The area continues to produce very talented individuals in almost every discipline with some notable figures being; Mbote Njogu(a comedian), Peter Muchendu(a political thug supporting UDA like a sycophant), Sam Mwaniki(an academic advocate), Patrick Kiongo(a public administrator), Edwin Mwenja (a businessman though very secretive and rumoured to be an undercover agent), Nelson Mbuiyu(area MCA From Thigio who has done nothing to improve the lives of citizens in Mungetho, Githarane, Nderu, and Mirithu villages), the incoming MCA George Njung'e, among others.

A unique settlement feature in Ndeiya is the existence of the Emergency Villages that were established under colonial rule in 1950s. The villages include Ndioni, Nderu (Royal), Mung'etho, Thigio, and Ruthigiti. The residents of the villages are landless and not endowed with significant means of gainful employment. Consequently, Ndeiya is not food secure.

==Facilities==
The region has many schools, among them primary and secondary schools. Several boreholes have been sunk, and clean water for domestic consumption is adequate. Fluorine content of the water is high, and there is a prevalence of dental fluorosis in the area.
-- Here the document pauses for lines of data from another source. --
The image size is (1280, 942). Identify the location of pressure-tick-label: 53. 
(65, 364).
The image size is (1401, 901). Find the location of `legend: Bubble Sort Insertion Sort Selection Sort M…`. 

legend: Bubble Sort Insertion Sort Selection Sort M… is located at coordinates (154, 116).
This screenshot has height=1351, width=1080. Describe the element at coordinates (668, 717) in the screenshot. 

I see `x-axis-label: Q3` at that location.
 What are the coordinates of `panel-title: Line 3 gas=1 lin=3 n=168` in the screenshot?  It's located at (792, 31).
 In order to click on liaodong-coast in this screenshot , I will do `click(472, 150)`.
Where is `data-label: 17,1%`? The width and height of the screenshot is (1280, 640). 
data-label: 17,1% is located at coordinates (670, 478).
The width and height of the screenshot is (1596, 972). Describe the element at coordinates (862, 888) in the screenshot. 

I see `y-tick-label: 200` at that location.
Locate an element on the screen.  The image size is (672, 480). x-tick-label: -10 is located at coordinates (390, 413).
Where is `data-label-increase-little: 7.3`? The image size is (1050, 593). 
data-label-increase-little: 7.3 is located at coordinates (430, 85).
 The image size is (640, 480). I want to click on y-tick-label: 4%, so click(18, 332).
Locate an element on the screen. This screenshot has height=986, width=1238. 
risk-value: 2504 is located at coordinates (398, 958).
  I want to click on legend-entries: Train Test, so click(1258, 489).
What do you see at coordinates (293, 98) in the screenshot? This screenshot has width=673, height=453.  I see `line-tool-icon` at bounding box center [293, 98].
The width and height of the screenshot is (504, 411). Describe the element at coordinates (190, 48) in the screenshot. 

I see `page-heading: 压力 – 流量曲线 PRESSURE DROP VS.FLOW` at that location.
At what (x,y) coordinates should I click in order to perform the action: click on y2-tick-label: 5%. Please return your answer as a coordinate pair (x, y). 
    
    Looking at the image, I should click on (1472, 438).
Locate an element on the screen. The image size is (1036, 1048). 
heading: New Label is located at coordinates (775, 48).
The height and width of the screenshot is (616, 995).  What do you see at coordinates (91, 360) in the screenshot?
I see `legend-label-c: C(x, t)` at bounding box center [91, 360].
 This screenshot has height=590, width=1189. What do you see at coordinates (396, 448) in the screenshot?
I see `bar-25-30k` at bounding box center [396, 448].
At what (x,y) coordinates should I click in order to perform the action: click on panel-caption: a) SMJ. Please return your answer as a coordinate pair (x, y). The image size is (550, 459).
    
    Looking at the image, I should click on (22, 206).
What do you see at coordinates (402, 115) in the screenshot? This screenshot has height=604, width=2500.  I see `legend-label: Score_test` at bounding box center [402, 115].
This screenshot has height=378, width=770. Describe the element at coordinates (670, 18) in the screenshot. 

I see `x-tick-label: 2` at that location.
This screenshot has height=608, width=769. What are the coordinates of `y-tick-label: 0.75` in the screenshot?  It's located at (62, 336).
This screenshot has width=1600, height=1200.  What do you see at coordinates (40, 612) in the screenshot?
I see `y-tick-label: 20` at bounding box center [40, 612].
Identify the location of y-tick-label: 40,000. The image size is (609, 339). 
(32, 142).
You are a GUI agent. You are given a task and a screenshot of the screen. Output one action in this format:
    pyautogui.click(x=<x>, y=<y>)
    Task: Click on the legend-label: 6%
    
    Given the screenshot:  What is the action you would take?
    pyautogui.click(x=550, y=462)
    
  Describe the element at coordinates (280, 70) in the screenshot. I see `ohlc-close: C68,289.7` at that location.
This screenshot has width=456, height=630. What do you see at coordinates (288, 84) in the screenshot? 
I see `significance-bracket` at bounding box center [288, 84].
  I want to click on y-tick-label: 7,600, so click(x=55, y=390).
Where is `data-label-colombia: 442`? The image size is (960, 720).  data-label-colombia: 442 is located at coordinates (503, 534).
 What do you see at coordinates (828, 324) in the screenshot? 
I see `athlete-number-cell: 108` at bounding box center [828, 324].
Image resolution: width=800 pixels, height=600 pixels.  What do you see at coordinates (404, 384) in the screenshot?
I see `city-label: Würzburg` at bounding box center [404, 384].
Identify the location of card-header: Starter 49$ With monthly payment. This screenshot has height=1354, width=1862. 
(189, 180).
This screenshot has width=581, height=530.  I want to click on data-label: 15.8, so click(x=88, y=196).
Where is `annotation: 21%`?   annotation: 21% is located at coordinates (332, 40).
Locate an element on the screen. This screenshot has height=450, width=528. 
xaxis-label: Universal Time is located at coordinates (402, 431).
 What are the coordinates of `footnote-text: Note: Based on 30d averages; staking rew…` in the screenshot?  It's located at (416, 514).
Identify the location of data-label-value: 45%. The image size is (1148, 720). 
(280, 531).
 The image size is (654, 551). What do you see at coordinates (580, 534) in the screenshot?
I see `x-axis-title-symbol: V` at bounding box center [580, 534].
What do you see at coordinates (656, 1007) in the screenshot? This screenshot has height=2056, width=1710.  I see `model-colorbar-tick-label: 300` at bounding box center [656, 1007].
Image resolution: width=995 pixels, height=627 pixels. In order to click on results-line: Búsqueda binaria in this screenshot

Supply of electricity is good, with most trading centres connected to the National Grid. The main road to Ndeiya can be accessed from Kikuyu and Limuru. There is also a route from Ngong hills and Dagoretti. Much of Ndeiya is semi-arid, and is therefore considered a hardship area. Before the collapse of the pyrethrum industry in Kenya, pyrethrum was a major cash crop in Ndeiya. Poultry farming has been carried out, though not to a large scale. Subsistence farming is common and the unemployment level is high.

Public primary schools in Ndeiya

These are the primary schools in Thigio, Ndeiya.

Kĩrĩrĩ, Gĩtutha, Tutu, Gatũũra, Thigio, Kĩawanda, Makutano, Nderu, Tiekunu, Bibirioni, Rwambũri, Nyataragi.

==Mau Mau Mass Graves==
Ndeiya home to mass graves of victims of the torturous actions of the British officers during the Mau Mau uprising which was fighting for Kenya's independence and land rights for Africans. Ndeiya and Thigio are mentioned in Caroline Elkins' books Britain's Gulag: The Brutal End of Empire in Kenya and Imperial Reckoning: The Untold Story of Britain's Gulag as imprisonment camps where suspects were brutally tortured, sexually abused, starved, and over-worked and killed as part of the suppression efforts against the fight for independence.

Though they have not been gazetted as part of the sites and monuments in Kenya or recognized as centres of national or historical interests, the mass graves continue to attract history tourists and researchers. The graves are located on private land whose owners are prevented from farming or construction by laws and cultural taboos that prohibit exhumation of bodies and disturbance of grave sites. There have been proposals and promises to compensate and relocated the landowners in exchange for setting up memorial sites.